Segundo ele, essa foi a maior crise do ano de 2025; por isso, foram necessárias diversas reuniões com os ministros.
“De todas as crises que a gente teve ao longo de 2025, talvez a mais complexa, do ponto de vista sistêmico, foi a reunião relativa à Magnitsky. Existiam informações que vinham a público e você tinha um bombardeio na internet, que, inclusive, geravam ameaça sobre a solvência de grandes instituições”, alegou.

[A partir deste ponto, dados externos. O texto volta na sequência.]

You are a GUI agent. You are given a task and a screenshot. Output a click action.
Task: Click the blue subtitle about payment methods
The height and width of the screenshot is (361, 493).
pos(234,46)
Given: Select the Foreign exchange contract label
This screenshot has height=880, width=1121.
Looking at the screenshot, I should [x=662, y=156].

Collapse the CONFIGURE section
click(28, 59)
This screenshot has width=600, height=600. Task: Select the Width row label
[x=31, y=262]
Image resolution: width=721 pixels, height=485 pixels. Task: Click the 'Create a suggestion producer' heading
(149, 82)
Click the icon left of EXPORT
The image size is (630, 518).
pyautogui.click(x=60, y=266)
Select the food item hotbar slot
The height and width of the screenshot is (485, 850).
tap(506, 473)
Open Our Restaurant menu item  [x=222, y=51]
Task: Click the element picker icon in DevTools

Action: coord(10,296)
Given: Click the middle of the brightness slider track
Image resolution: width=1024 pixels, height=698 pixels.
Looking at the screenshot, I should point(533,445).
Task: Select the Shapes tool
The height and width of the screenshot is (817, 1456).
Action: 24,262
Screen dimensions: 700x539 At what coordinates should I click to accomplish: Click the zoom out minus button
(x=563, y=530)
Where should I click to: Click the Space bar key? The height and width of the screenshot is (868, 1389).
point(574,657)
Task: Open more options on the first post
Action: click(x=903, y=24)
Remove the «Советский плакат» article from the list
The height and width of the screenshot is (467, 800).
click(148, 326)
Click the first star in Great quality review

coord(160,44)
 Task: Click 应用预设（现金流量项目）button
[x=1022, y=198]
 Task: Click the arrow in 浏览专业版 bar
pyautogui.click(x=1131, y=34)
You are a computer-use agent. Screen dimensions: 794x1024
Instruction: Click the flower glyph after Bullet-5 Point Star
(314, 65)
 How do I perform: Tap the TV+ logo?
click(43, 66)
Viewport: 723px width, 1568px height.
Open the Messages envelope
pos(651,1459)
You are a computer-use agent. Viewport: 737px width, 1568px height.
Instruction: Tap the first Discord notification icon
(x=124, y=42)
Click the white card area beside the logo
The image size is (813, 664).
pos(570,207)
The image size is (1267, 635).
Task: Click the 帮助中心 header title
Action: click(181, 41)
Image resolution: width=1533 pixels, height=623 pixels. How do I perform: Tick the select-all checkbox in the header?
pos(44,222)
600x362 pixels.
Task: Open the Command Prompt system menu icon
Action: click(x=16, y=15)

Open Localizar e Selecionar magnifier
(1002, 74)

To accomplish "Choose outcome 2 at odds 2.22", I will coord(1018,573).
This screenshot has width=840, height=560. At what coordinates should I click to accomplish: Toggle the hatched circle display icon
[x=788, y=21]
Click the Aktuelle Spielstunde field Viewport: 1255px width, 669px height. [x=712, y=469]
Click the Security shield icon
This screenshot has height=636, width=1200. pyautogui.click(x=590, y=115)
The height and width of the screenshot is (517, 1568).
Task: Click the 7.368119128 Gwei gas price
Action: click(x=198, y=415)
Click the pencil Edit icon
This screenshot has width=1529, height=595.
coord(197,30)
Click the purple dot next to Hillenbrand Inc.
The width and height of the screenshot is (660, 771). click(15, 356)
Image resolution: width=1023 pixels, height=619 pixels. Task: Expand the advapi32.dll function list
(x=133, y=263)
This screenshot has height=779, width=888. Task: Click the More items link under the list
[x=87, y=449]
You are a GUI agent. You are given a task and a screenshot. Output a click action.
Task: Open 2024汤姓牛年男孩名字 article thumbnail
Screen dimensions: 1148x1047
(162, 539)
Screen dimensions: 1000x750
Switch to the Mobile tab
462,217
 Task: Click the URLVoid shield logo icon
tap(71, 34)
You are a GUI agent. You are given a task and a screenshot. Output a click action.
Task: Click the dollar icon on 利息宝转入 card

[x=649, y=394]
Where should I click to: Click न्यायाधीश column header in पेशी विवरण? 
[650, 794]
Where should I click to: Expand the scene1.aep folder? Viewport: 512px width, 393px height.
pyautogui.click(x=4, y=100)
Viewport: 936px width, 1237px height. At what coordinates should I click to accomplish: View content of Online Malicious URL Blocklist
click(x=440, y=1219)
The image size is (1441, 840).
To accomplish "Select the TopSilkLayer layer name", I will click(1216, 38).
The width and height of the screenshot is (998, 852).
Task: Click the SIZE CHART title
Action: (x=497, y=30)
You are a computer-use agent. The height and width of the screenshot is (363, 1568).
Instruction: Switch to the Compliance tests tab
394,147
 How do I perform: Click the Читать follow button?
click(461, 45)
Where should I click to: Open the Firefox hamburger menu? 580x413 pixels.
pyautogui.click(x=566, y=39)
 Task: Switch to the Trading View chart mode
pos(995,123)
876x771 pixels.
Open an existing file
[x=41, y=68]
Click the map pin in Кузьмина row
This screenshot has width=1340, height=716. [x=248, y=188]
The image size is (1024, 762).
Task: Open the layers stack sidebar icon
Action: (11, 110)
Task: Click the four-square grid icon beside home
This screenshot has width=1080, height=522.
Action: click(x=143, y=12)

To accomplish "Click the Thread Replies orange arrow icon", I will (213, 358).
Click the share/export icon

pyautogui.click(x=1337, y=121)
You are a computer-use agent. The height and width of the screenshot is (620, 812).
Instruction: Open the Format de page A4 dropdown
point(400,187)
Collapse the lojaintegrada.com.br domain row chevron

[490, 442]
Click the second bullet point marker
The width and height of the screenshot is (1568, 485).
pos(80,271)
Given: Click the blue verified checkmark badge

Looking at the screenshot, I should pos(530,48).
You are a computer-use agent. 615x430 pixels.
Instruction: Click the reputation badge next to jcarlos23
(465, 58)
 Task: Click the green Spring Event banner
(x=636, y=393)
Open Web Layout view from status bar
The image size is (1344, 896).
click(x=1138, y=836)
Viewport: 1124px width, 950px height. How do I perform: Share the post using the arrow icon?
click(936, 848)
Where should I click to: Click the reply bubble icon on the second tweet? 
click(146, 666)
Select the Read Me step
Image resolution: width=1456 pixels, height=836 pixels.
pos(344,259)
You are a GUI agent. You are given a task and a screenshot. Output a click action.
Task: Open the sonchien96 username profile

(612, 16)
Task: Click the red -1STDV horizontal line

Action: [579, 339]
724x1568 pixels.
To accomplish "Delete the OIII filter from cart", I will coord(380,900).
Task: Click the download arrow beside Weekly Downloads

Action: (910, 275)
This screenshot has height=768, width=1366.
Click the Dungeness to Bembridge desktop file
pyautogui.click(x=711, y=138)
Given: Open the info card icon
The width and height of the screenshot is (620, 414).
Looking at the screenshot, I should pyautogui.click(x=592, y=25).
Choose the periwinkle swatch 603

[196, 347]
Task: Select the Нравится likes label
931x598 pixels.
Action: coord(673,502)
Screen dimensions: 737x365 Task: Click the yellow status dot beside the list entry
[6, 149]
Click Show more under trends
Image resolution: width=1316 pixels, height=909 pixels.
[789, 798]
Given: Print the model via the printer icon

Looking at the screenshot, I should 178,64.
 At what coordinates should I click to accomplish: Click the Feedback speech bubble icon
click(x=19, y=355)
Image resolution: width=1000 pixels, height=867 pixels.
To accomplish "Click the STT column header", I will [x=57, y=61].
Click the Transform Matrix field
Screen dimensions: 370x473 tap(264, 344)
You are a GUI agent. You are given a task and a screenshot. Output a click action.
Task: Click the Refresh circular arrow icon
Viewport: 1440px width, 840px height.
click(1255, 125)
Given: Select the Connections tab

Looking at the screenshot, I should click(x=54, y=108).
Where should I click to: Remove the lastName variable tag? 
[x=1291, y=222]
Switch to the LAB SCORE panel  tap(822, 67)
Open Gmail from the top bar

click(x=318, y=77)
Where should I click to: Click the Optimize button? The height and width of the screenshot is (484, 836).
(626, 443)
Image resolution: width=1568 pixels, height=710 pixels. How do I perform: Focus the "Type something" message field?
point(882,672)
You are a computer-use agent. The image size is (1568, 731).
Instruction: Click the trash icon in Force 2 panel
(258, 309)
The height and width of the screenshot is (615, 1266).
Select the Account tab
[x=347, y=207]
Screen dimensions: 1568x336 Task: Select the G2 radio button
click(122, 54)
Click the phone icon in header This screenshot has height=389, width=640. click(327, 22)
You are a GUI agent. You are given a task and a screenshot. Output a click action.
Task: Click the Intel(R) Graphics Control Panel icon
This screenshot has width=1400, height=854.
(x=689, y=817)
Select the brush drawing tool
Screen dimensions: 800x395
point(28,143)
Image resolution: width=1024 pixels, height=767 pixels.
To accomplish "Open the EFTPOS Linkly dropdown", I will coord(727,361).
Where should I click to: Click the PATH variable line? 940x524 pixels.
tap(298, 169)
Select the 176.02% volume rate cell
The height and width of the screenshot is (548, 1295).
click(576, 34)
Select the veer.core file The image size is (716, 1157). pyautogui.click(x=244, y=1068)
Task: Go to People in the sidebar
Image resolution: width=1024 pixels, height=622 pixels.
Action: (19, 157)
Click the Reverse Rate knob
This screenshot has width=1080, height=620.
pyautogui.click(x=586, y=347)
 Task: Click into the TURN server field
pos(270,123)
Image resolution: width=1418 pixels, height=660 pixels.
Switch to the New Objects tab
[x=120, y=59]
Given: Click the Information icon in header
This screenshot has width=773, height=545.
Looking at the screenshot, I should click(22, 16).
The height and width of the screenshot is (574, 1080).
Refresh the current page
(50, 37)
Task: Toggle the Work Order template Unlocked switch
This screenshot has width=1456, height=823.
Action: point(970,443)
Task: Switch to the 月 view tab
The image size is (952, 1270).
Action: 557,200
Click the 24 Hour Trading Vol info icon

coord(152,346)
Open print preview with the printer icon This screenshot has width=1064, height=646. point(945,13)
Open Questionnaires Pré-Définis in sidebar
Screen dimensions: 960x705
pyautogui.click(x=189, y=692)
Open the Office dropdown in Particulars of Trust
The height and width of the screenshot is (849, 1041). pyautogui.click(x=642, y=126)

Galípolo relatou que, desde então, passou a ter uma série de encontros com os ministros do STF para tratar do tema.
“Essas reuniões tinham dois tipos de cuidados que precisam ser tomados: de um lado, a publicidade sobre a reunião ensejando qualquer tipo de ilação que pudesse se reverter em risco financeiro”, disse.
“De outro lado, cada um desses ministros que estavam envolvidos na Magnitsky tinham discussões que envolviam a privacidade dos sigilos bancário e financeiro, da qual eu tenho a obrigação de zelar e não dar publicidade sobre isso. E reforço a questão da cordialidade: era um momento muito difícil para todos que estavam ali”, acrescentou o presidente do BC.
Ele também confirmou que, em 4 de dezembro, foi convocado para uma reunião no Palácio do Planalto com o banqueiro Daniel Vorcaro.
“Os acionistas do Master relatavam sempre uma história de que eles estavam sendo perseguidos pelo mercado financeiro e que a dificuldade deles de fazer captação era essa perseguição em função da concorrência que eles estavam entrando – algo que não era muito aderente, dado ao tamanho do banco”, disse.
Ele afirmou que encaminhou os acionistas aos técnicos da área no Banco Central. Participaram da reunião: Daniel Vorcaro; Augusto Lima, ex-presidente do Banco de Brasília (BRB); o ministro Rui Costa; e o ex-ministro Guido Mantega.
Lei Magnitsky
O nome de Alexandre de Moraes passou cinco meses na lista da Magnitsky. Ele havia sido sancionado pela gestão Donald Trump sob a acusação de que teria cometido graves abusos contra os direitos humanos, além de, segundo o governo norte-americano, ter usado o cargo para autorizar detenções arbitrárias e suprimir a liberdade de expressão.
À época da reunião com Moraes, Galípolo descreveu as sanções como “inusitadas”, mas assegurou que não havia riscos ao sistema financeiro brasileiro.
CPI do Crime
O presidente do Banco Central compareceu à sessão de quarta-feira (8/4) na CPI do Crime. Ele deve prestar esclarecimentos sobre a suposta fraude financeira do Banco Master.
Diferentemente de outros alvos da CPI, Galípolo foi chamado na condição de convidado, ou seja, com presença facultativa.
O antecessor dele, Roberto Campos Neto, foi convocado pelos senadores, mas não compareceu.
A CPI busca entender a atuação de servidores do Banco Central e possíveis ligações de funcionários do sistema financeiro com esquemas de lavagem de dinheiro e fraudes relacionadas ao Banco Master.